Chinese police broke up another online gambling ring over the weekend, this one centred on horse race betting and controlled from Hong Kong.
The publication Xinhua reports that police in south China’s Guangdong Province announced the weekend arrests Monday, saying that 57 people had been detained in Shenzen and Hong Kong, and that the ring has laundered more than 200 million yuan (32 million U.S. dollars).
Police investigators believe the ring was led by a Hong Kong man, and that those involved evaded police detection by taking bets via a password-protected, members-only website that was maintained by its own technicians based in Shenzhen.

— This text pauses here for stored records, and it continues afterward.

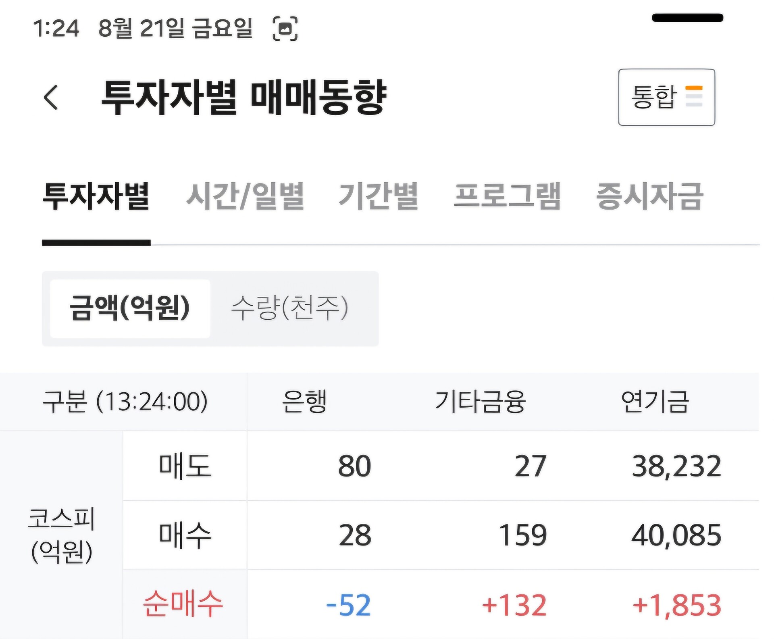Tap the 기타금융 column header
774x639 pixels.
(480, 402)
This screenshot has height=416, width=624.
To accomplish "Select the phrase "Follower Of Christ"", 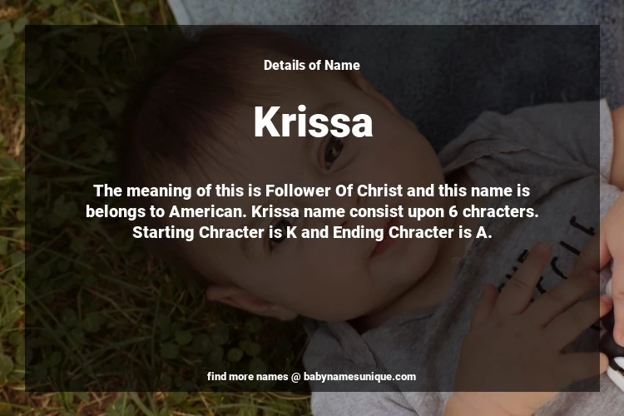I will 334,191.
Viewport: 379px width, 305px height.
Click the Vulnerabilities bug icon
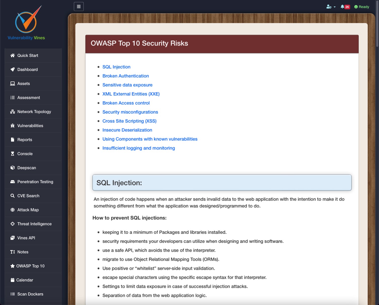tap(13, 126)
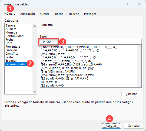The width and height of the screenshot is (146, 131).
Task: Go to the Borde tab
Action: 59,14
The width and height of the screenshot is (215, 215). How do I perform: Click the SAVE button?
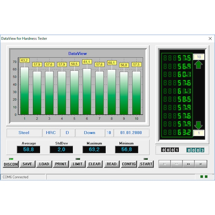pos(27,164)
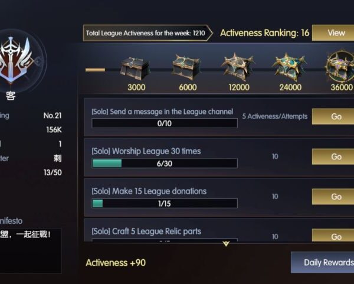354x284 pixels.
Task: Open the 36000 activeness reward chest
Action: 340,67
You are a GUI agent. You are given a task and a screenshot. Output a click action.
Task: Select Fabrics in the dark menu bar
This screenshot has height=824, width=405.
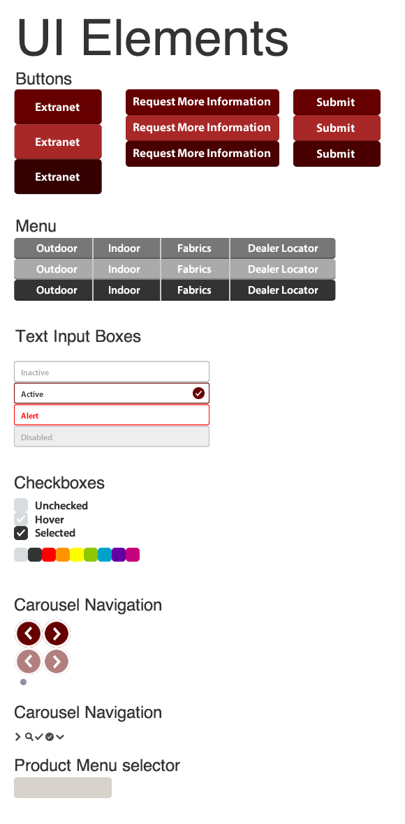[194, 290]
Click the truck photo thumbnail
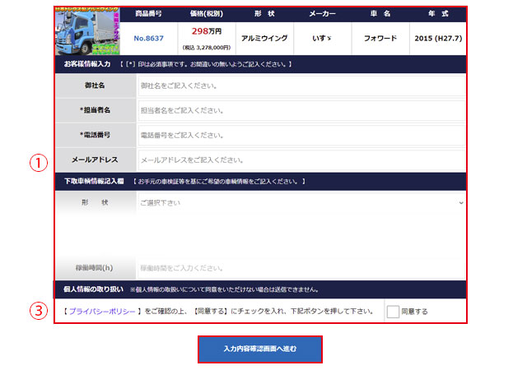This screenshot has width=527, height=370. pos(80,32)
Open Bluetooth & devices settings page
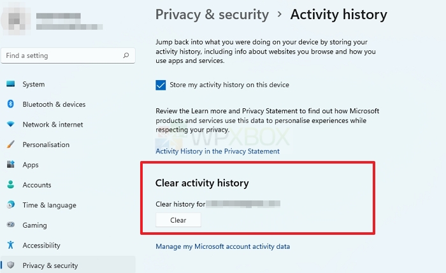 (x=54, y=104)

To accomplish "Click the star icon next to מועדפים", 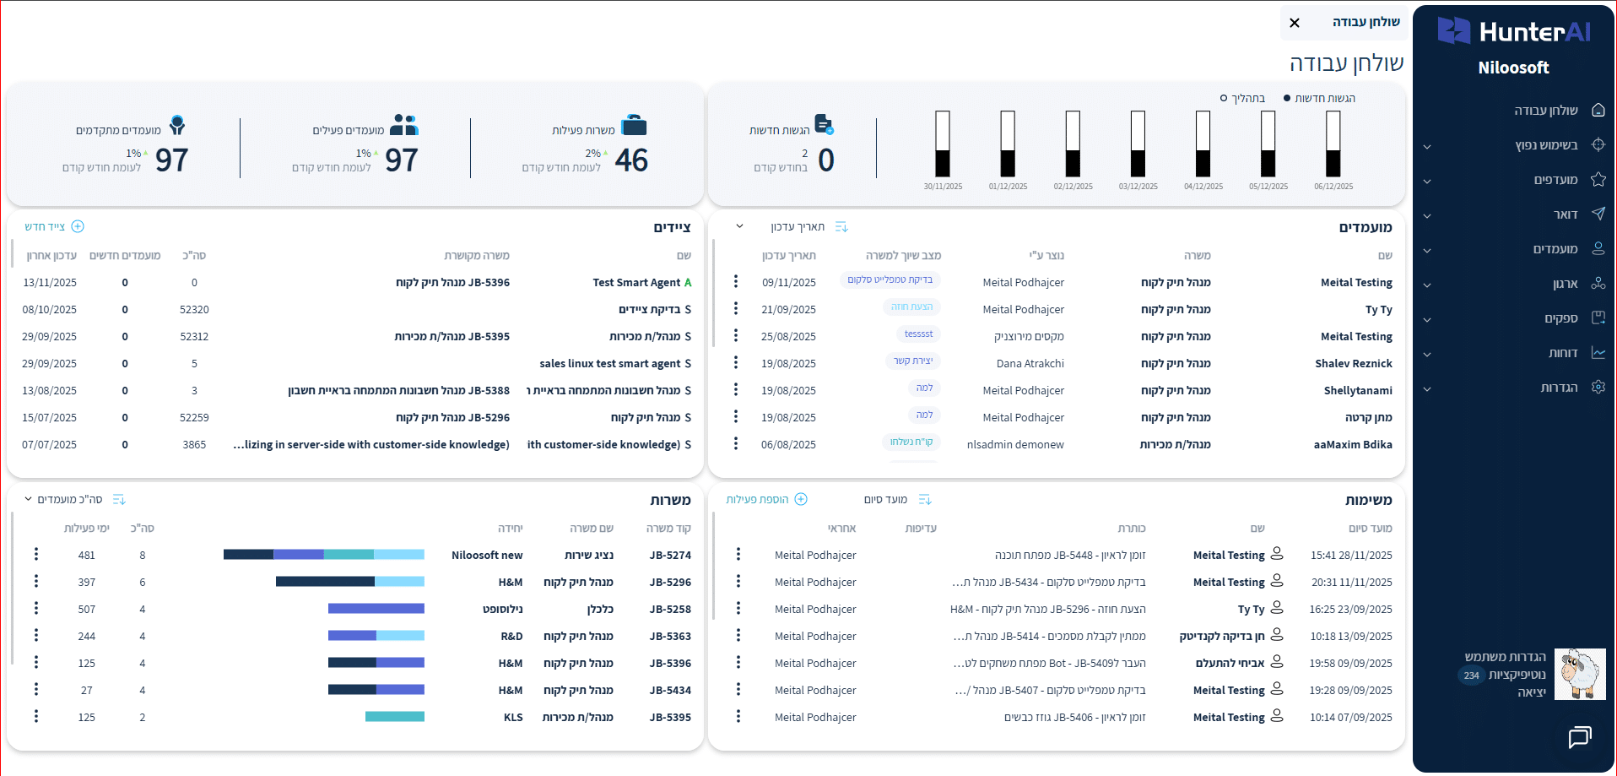I will (x=1598, y=179).
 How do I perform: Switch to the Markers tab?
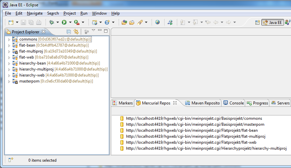coord(123,103)
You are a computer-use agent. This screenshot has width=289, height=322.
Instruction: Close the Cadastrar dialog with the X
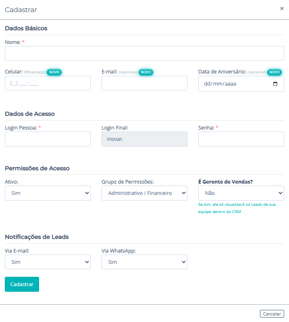coord(282,8)
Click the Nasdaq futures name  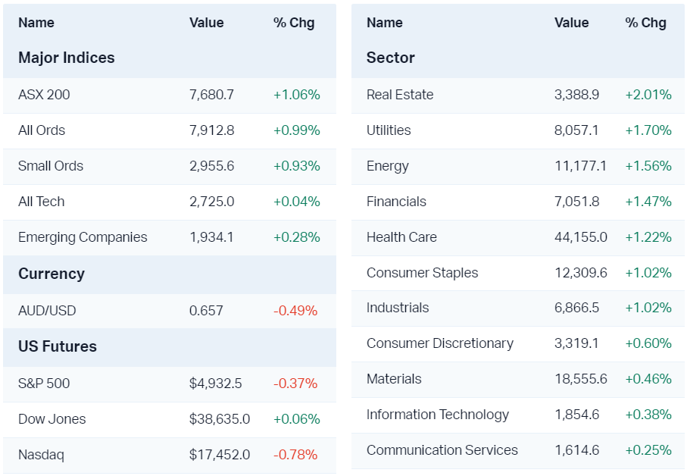click(41, 455)
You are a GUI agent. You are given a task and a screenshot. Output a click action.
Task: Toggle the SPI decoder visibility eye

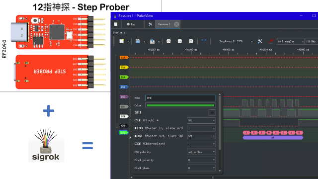tap(212, 113)
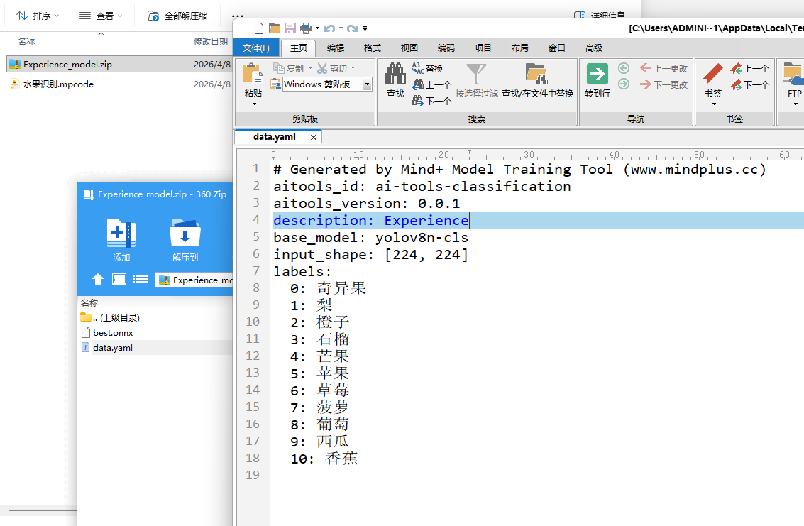
Task: Expand the 粘贴 paste dropdown arrow
Action: (253, 104)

The raids were executed by around 120 officers of the Organised Crime and Triad Bureau and the Narcotics Bureau, and were targeted on 16 premises across Hong Kong and Shenzen. HK$1.7 million in cash was seized in Hong Kong, along with records involving HK$120 million in horse-racing bets placed over the past few months.
In Shenzhen, public security bureau officers arrested 23 people – 11 of them Hong Kong residents. Bets with a face value of about 900 million yuan (HK$1.13 billion), also from the past few months, were seized.
Chief superintendent Kwok Ho-fai of the Organised Crime and Triad Bureau said Sunday’s operation followed a year-long investigation involving the Shenzhen and Guangdong provincial police departments.
“We believe we have smashed the syndicate. The main culprit, who is a Hong Kong resident, and his sidekicks have been arrested,” said Kwok.
Chief inspector Ng Wai-hon, of the same bureau, said: “The investigation took so long because we needed time to navigate their computer network. The syndicate built its own website and passwords were needed to place bets. They changed their website address regularly.”